• **Required task**: Rewrite the items below, replacing every "Task" with "Goal" and leaving everything else unchanged. Omit the pictures from your answer.

[Extracted items]
==*==
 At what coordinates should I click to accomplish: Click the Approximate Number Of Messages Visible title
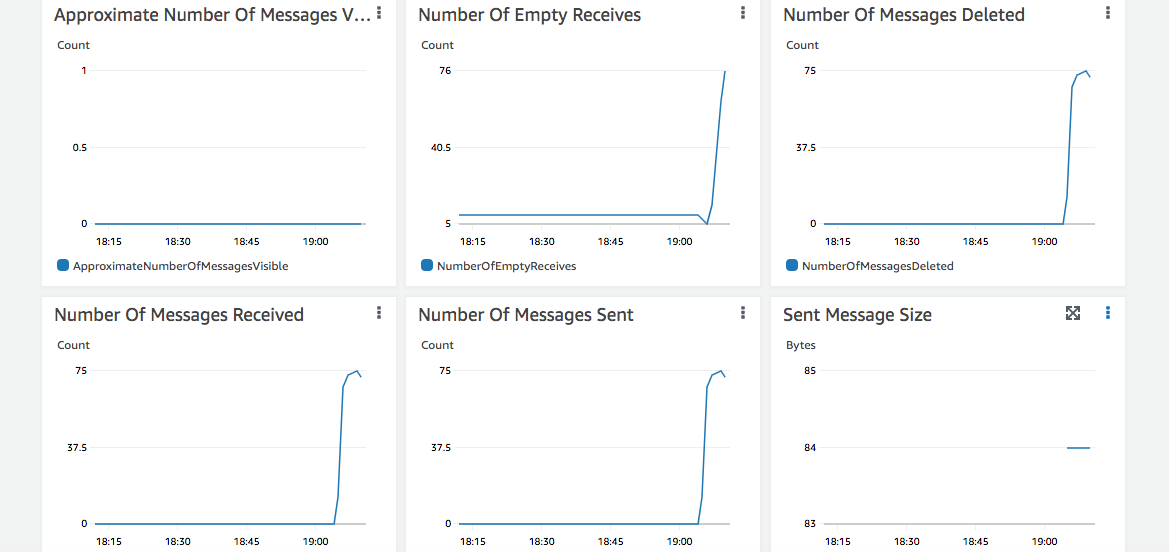click(x=212, y=15)
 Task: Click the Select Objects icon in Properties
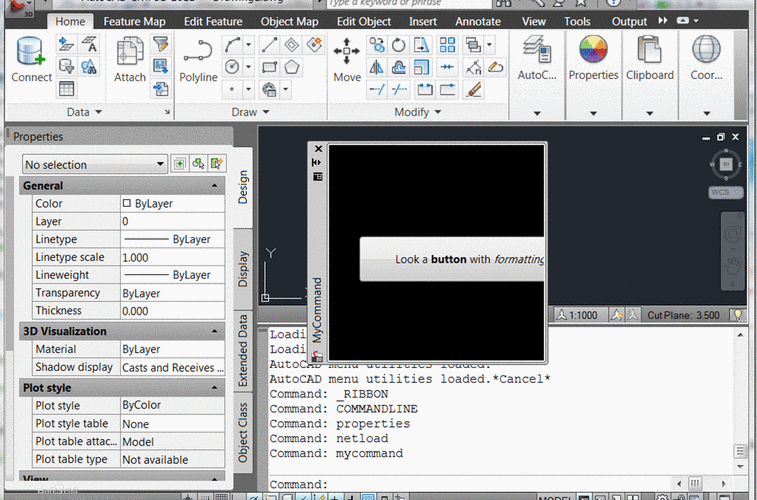coord(198,164)
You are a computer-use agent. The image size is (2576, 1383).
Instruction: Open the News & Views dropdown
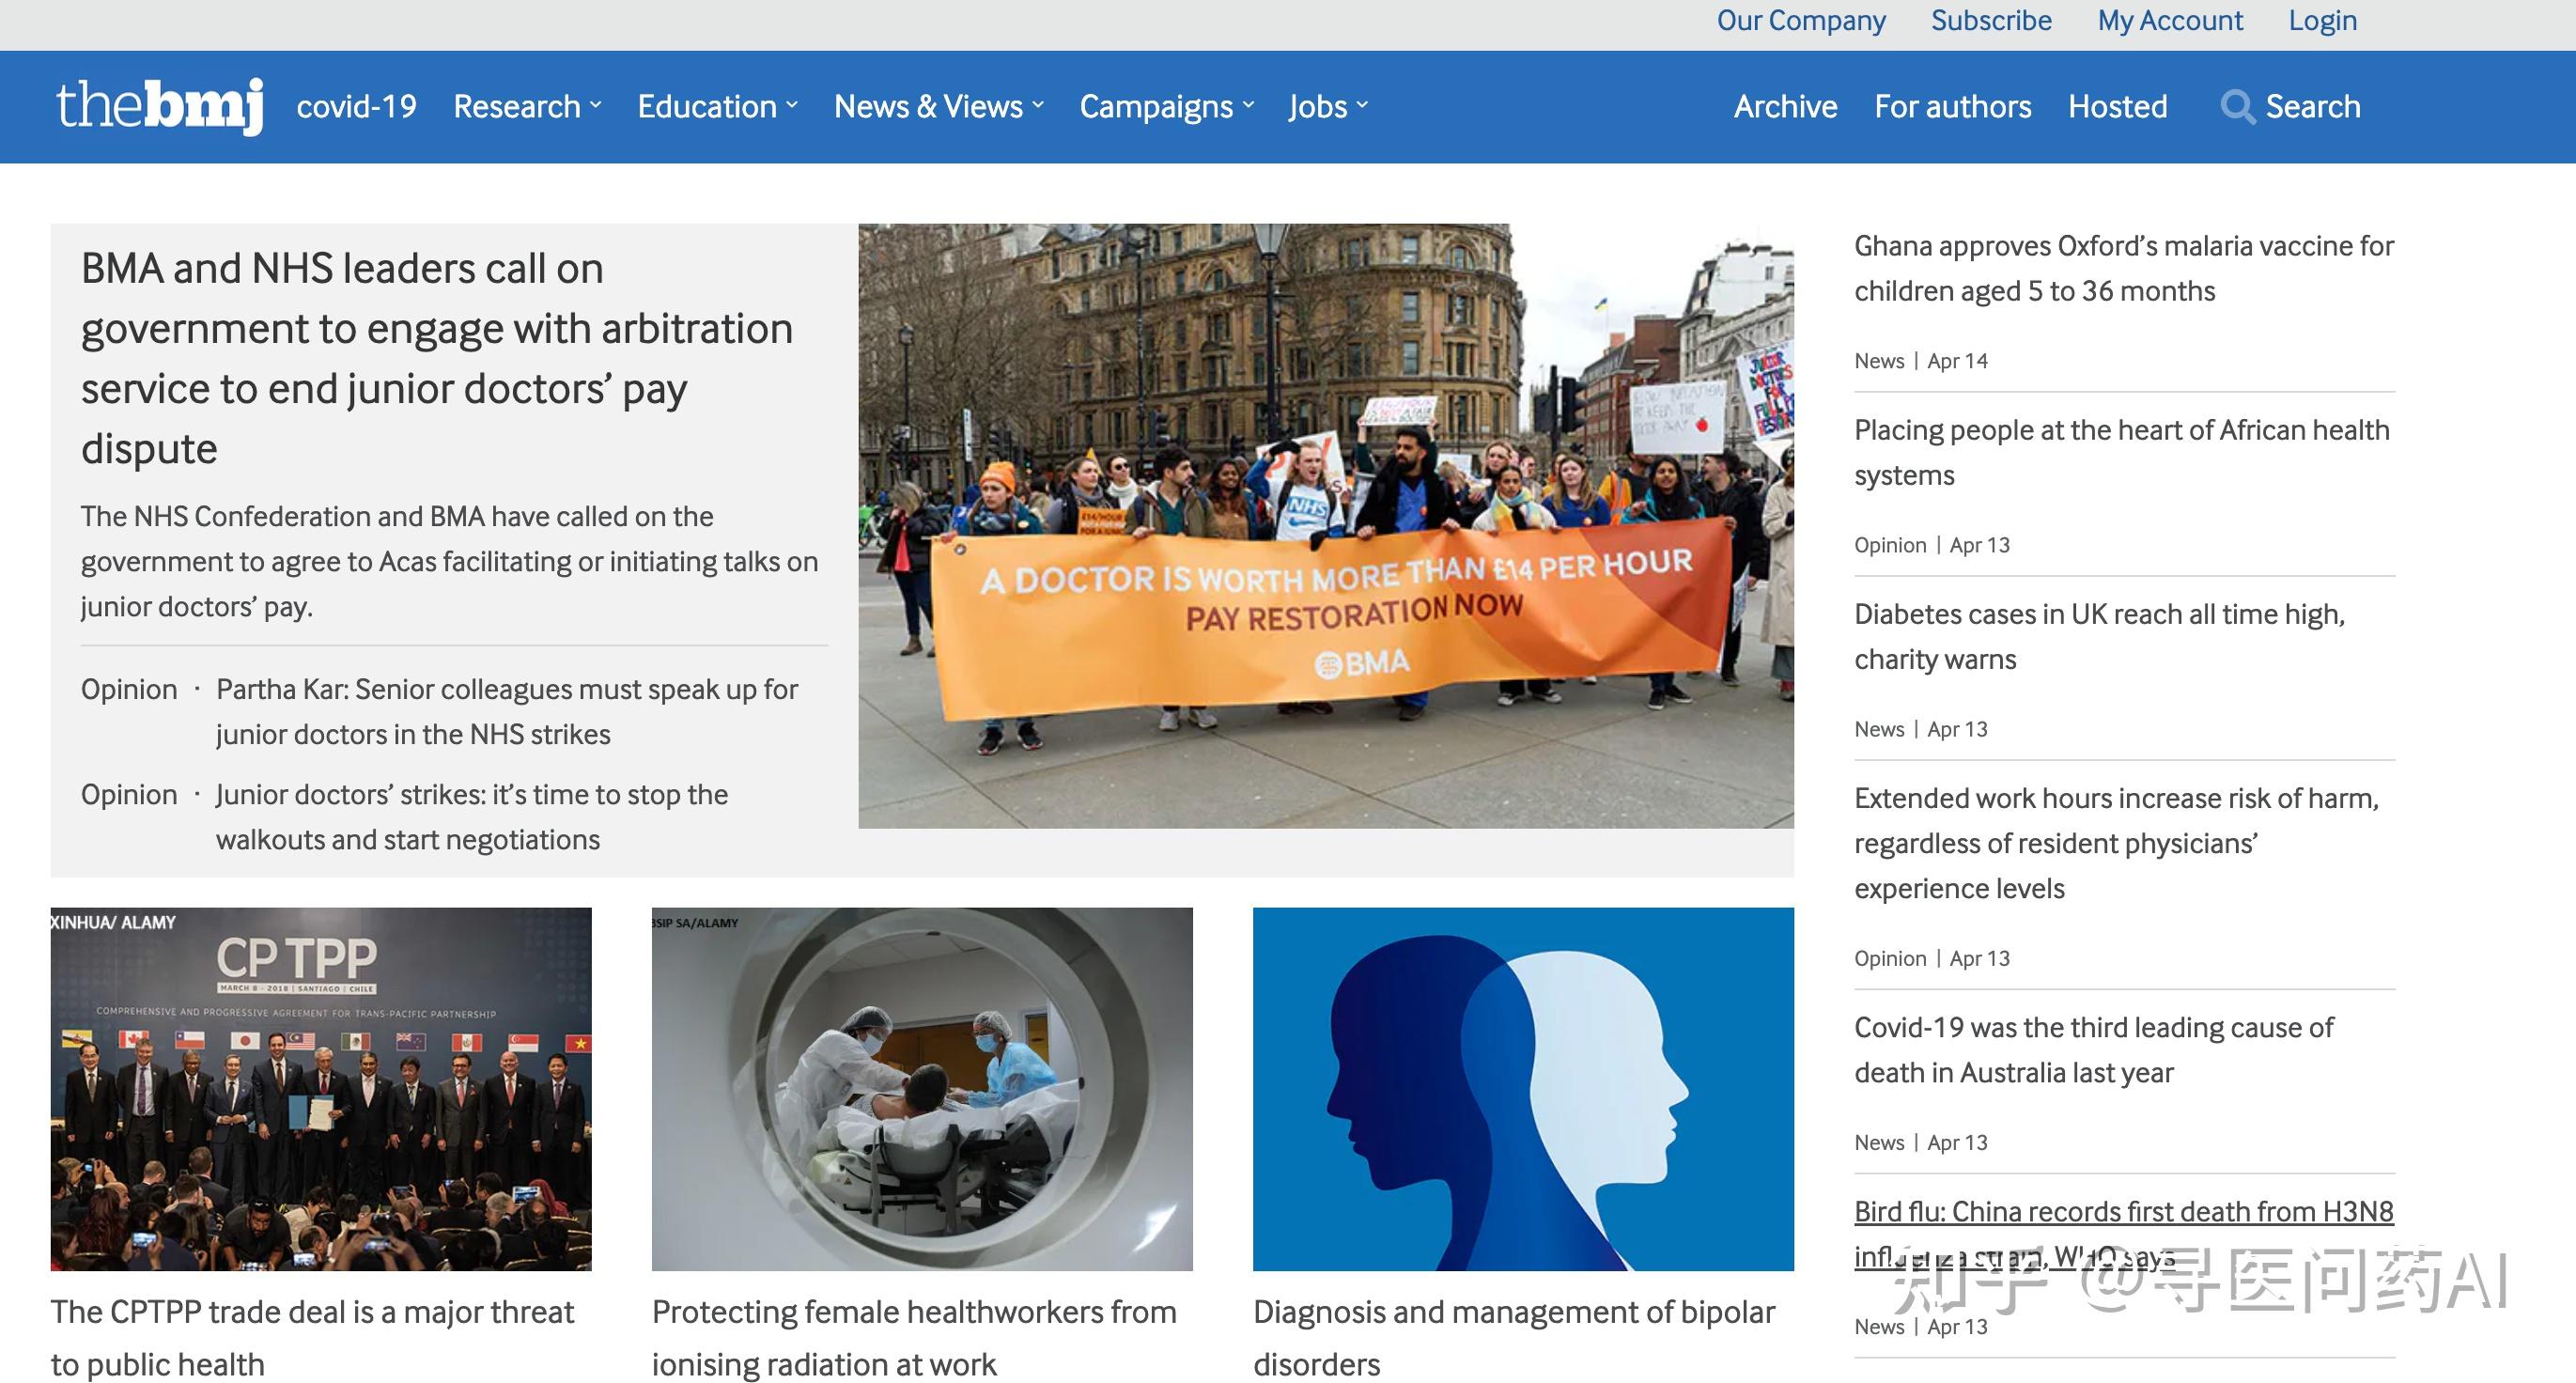pos(938,107)
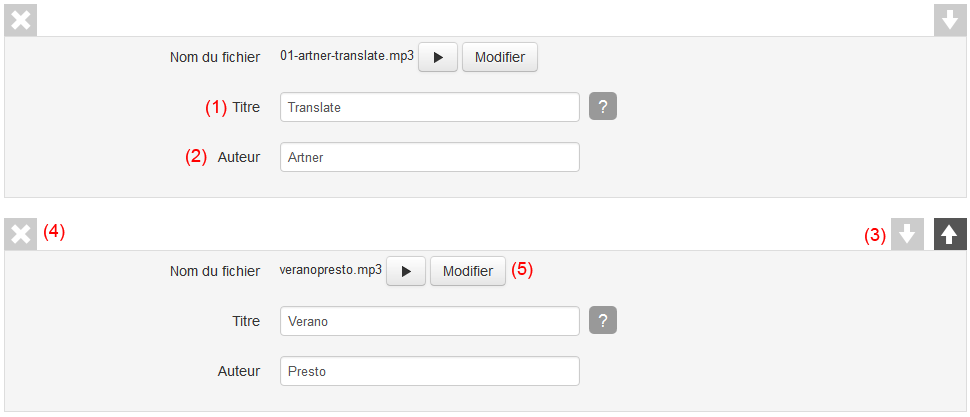Click the veranopresto.mp3 file name text

(x=331, y=271)
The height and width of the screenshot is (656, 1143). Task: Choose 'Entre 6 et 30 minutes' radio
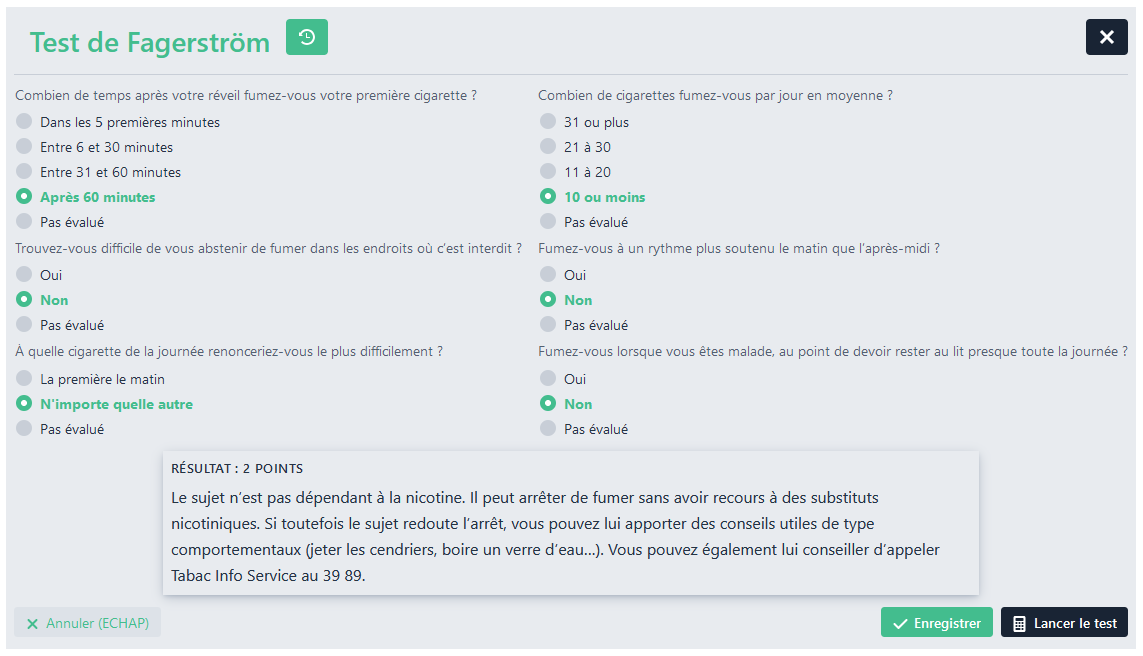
==*==
• **Completed exercise**:
 At what coordinates should I click to accomplish: Click the Approximate Number Of Messages Visible title
click(x=212, y=15)
 Goal: Click the Select Objects icon in Properties
coord(198,164)
You are a computer-use agent. The image size is (2576, 1383).
Instruction: Open the News & Views dropdown
pos(938,107)
Click the veranopresto.mp3 file name text

(x=331, y=271)
The height and width of the screenshot is (656, 1143). Goal: Choose 'Entre 6 et 30 minutes' radio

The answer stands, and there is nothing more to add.